In the telecom industry, high installation and marketing costs make it six to 10 times more expensive to acquire a new customer than it is to retain an existing one. Prediction and prevention of customer churn is therefore a key priority for industrial research. While all the motives of customer decision to churn are highly uncertain there is a lot of related temporal data generated as a result of customer interaction with the service provider. The major problem with this data is its time discontinuity resulting from the transactional character of events they describe. Moreover, such irregular temporal data sequences are typically a chaotic mixture of different data types, which further hinders its exploitation for any predictive task. Existing churn prediction methods like decision trees typically classify customers into churners and non-churners based on the static data collected in a snapshot of time while completely ignoring the timing of churn and hence the circumstances of this event. In this work, we propose new churn prediction strategies that are suitable for application at different levels of the information content available in customers’ data. Gradually enriching the data information content from the prior churn rate and lifetime expectancy then typical static events data up to decay-weighted data sequences, we propose a set of new churn prediction tools based on: customer lifetime modelling, hidden markov model (HMM) of customer events, and the most powerful k nearest sequence (kNS) algorithm that deliver robust churn predictions at different levels of data availability. Focussing further on kNS we demonstrate how the sequential techprocessing of appropriately pre-processed data streams lead to better performance of customer churn prediction. Given histories of other customers and the current customer data, the presented kNS uses an original combination of sequential nearest neighbour algorithm and original sequence aggregation technique to predict the whole remaining customer data sequence path up to the churn event. On the course of experimental trials, it is demonstrated that the new kNS model better exploits time-ordered customer data sequences and surpasses existing churn prediction methods in terms of performance and capabilities offered.

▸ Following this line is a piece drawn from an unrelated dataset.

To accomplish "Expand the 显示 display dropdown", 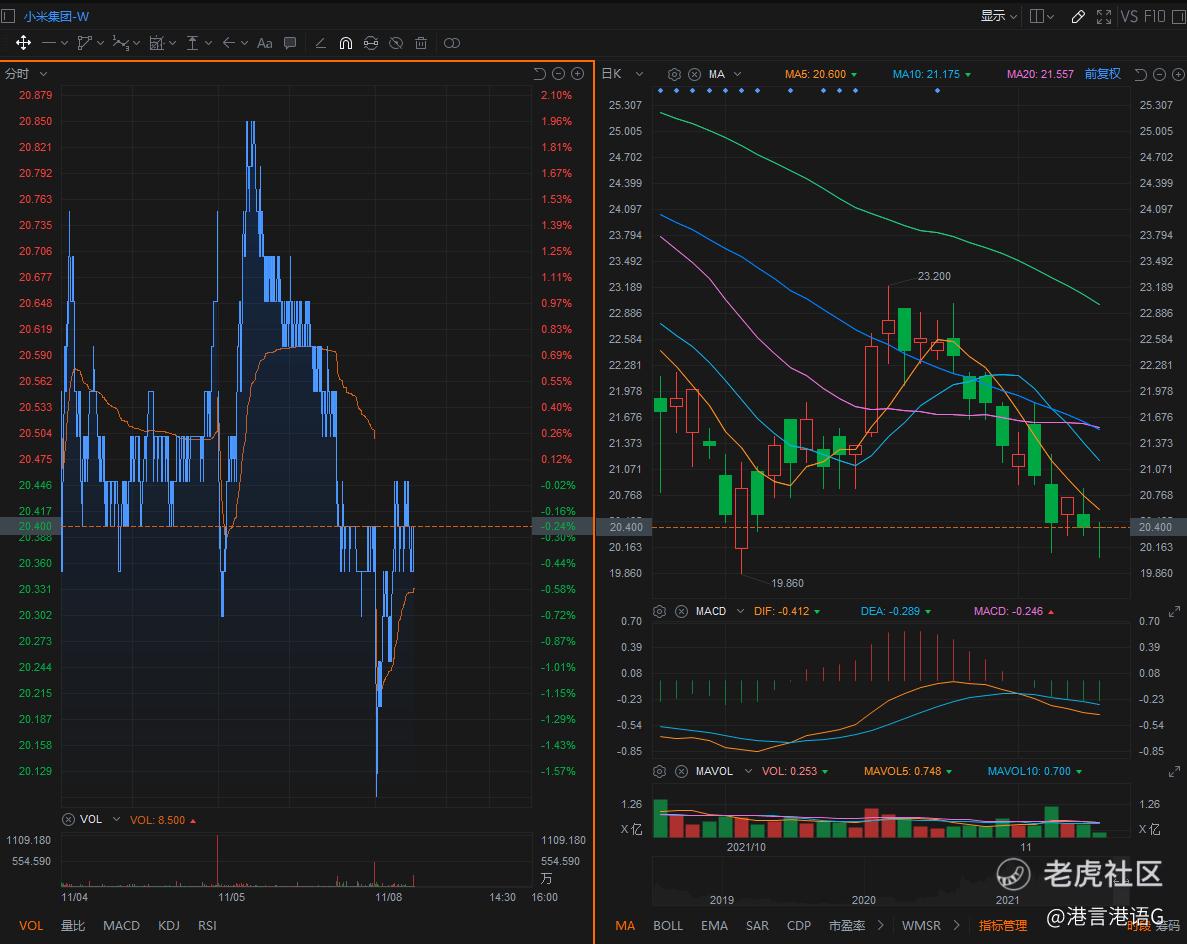I will 998,16.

Today’s global telecommunication market environment can be characterised by the strong competition among different telcos and a decline in growth rate due to maturity of the market. Furthermore, there is a huge pressure on those companies to make healthy profits and increase their market shares. Most telecom companies are in fact customer-centric service providers and offer to their customers a variety of subscription services. One of the major issues in such environment is customer churn known as a process by which a company loses a customer to a competitor. Recent estimates suggest that churn rates in the telecom industry could be anywhere from25 percent to 50 percent (Furnas, 2003). Moreover on average it costs around $400 to acquire a new customer, which takes years to recoup (Furnas, 2003). These huge acquisition costs are estimated to be five to eight times higher than it is to retain the existing customer by offering him some incentives (Yan, Miller, Mozer, & Wolniewicz, 2001). In this competitive and volatile environment, it makes every economic sense to have a strategy to retain customers, which is only possible if the customer intention to churn is detected early enough.

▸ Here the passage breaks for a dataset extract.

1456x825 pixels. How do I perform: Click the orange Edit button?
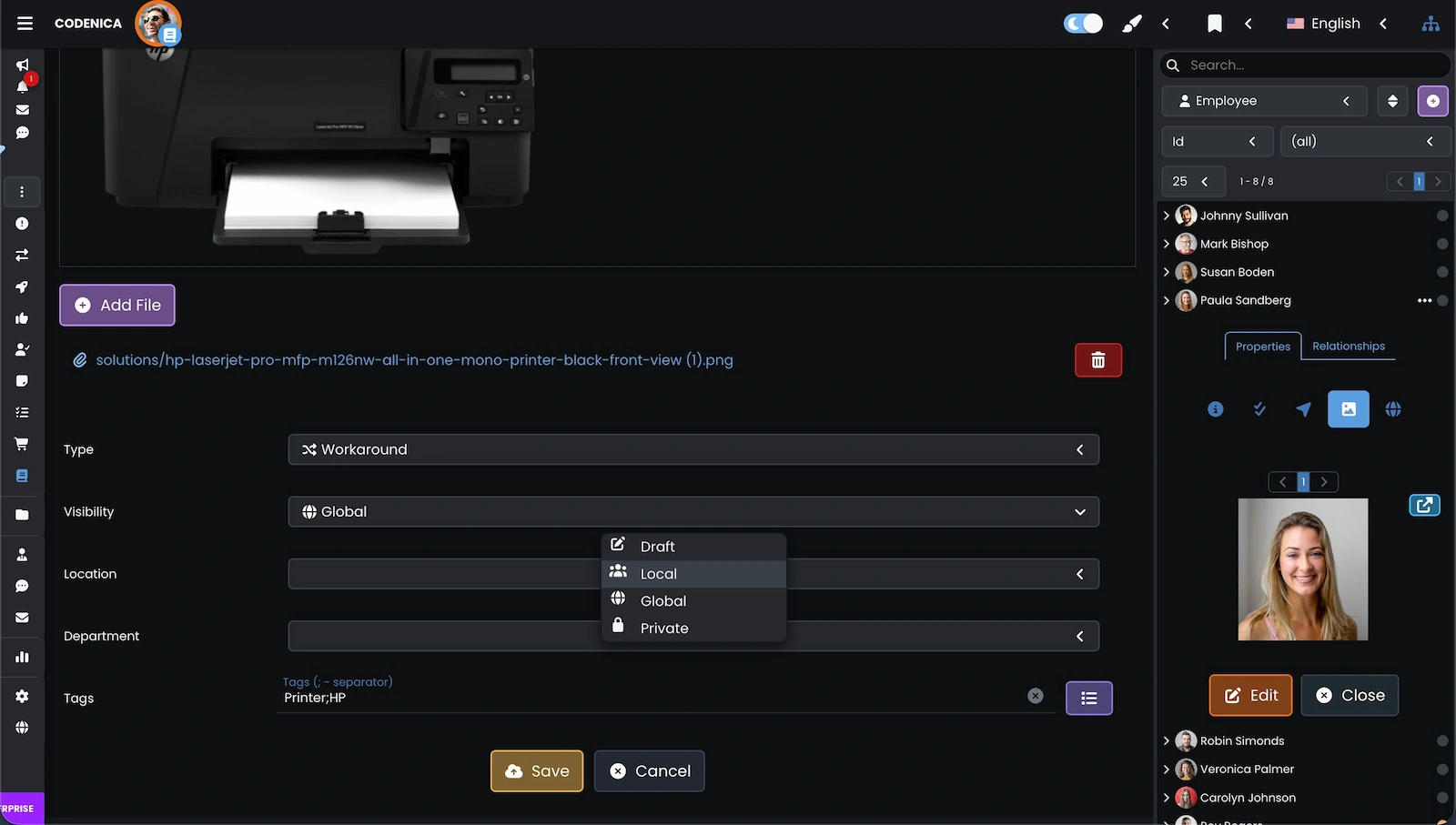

There are many different reasons for customers to churn, some of them, like moving home, unstoppable, others like sudden death, undetectable. The churn prediction systems therefore should focus on detecting those churners that are deliberately moving to a competitor as these customers are most likely to leave data traces of their intent prior to churn and can be potentially persuaded to stay. This work is not concerned with the effectiveness of actual actions preventing customer churn or rescuing customers who cancelled their contract. The only concern here is the prediction of customer churn in order to provide the information about which customers are most likely to leave the service in the near future.

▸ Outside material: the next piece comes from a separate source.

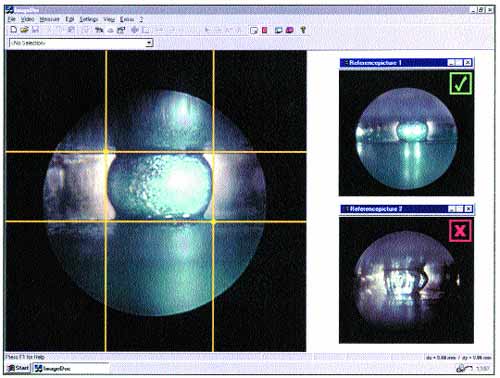Click the blue monitor toolbar icon
The width and height of the screenshot is (500, 378).
[278, 30]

Churn prediction attracts recently a lot of both scientific and business attention. In the presence of large data warehouses as well as terabytes of data from Web resources, data mining techniques are increasingly being appreciated and adopted to business applications (Lemmen, 2000; Morgan, 2003), in an attempt to explain drivers of customer actions, in particular sudden falls in customer satisfaction and value ultimately leading to churn. There is a number of churn prediction models used commercially at present, however churn is only being modelled statically by analysing event-driven customer data and running regression or predictive classification models at a particular time (Duda, Hart, & Stork, 2001) over aggregated customer data. Some improvement is obtained after segmenting customers into specific groups and dealing with different groups separately yet this segmentation only supports company’s customer relationship management (CRM) and on its own does not improve weak performance in churn prediction. In practise the most common churn management systems are even simpler as they try to device a churn risk based on regression against available data variables. On the research arena the focus is shifted towards more complex classification and non-linear regression techniques like neural networks (Mozer, Wolniewicz, Grimes, Johnson, & Kaushansky, 2000),decision trees (Blundon, 2003) or support vector machines (Morik & Kopcke, 2004) yet applied in the same static context to customer data and hence not generating any promising results.